* _WHAT IS NEEDED_
Format every line of the rows below as a JSON list of strings, one string per line, omitting blank lines.

Data on locating visible targets
_ _ _ _ _ _ _

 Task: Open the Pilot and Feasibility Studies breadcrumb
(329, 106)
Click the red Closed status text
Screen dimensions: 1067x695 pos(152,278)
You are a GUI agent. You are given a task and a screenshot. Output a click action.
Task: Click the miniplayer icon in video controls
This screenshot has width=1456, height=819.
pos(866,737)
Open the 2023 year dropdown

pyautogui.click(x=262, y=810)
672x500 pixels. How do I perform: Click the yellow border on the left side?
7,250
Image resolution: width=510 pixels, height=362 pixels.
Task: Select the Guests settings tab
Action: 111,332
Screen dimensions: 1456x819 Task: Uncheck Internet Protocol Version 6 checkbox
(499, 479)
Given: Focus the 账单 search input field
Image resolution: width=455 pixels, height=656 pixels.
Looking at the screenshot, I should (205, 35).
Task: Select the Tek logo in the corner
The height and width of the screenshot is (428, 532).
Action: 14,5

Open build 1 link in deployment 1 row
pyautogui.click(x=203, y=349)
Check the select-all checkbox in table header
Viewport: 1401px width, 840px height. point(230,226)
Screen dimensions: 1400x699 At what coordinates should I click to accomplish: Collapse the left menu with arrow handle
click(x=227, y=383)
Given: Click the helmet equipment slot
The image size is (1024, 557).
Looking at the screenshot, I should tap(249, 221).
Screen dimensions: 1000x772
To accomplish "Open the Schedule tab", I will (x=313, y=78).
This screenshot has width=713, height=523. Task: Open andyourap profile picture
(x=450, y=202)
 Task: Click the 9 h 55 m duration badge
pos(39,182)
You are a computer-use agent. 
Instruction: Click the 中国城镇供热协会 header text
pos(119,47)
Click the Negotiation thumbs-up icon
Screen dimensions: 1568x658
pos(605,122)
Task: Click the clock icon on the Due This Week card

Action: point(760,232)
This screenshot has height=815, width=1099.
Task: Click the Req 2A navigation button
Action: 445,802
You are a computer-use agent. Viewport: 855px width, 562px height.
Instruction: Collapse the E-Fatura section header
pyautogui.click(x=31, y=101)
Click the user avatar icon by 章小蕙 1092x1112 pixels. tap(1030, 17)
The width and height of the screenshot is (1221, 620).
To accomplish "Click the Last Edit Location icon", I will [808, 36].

_ _ _ _ _ _ _

* _EXERCISE SOLUTION_
[
  " Task: Open the Pilot and Feasibility Studies breadcrumb",
  "(329, 106)",
  "Click the red Closed status text",
  "Screen dimensions: 1067x695 pos(152,278)",
  "You are a GUI agent. You are given a task and a screenshot. Output a click action.",
  "Task: Click the miniplayer icon in video controls",
  "This screenshot has width=1456, height=819.",
  "pos(866,737)",
  "Open the 2023 year dropdown",
  "pyautogui.click(x=262, y=810)",
  "672x500 pixels. How do I perform: Click the yellow border on the left side?",
  "7,250",
  "Image resolution: width=510 pixels, height=362 pixels.",
  "Task: Select the Guests settings tab",
  "Action: 111,332",
  "Screen dimensions: 1456x819 Task: Uncheck Internet Protocol Version 6 checkbox",
  "(499, 479)",
  "Given: Focus the 账单 search input field",
  "Image resolution: width=455 pixels, height=656 pixels.",
  "Looking at the screenshot, I should (205, 35).",
  "Task: Select the Tek logo in the corner",
  "The height and width of the screenshot is (428, 532).",
  "Action: 14,5",
  "Open build 1 link in deployment 1 row",
  "pyautogui.click(x=203, y=349)",
  "Check the select-all checkbox in table header",
  "Viewport: 1401px width, 840px height. point(230,226)",
  "Screen dimensions: 1400x699 At what coordinates should I click to accomplish: Collapse the left menu with arrow handle",
  "click(x=227, y=383)",
  "Given: Click the helmet equipment slot",
  "The image size is (1024, 557).",
  "Looking at the screenshot, I should tap(249, 221).",
  "Screen dimensions: 1000x772",
  "To accomplish \"Open the Schedule tab\", I will (x=313, y=78).",
  "This screenshot has width=713, height=523. Task: Open andyourap profile picture",
  "(x=450, y=202)",
  " Task: Click the 9 h 55 m duration badge",
  "pos(39,182)",
  "You are a computer-use agent. ",
  "Instruction: Click the 中国城镇供热协会 header text",
  "pos(119,47)",
  "Click the Negotiation thumbs-up icon",
  "Screen dimensions: 1568x658",
  "pos(605,122)",
  "Task: Click the clock icon on the Due This Week card",
  "Action: point(760,232)",
  "This screenshot has height=815, width=1099.",
  "Task: Click the Req 2A navigation button",
  "Action: 445,802",
  "You are a computer-use agent. Viewport: 855px width, 562px height.",
  "Instruction: Collapse the E-Fatura section header",
  "pyautogui.click(x=31, y=101)",
  "Click the user avatar icon by 章小蕙 1092x1112 pixels. tap(1030, 17)",
  "The width and height of the screenshot is (1221, 620).",
  "To accomplish \"Click the Last Edit Location icon\", I will [808, 36]."
]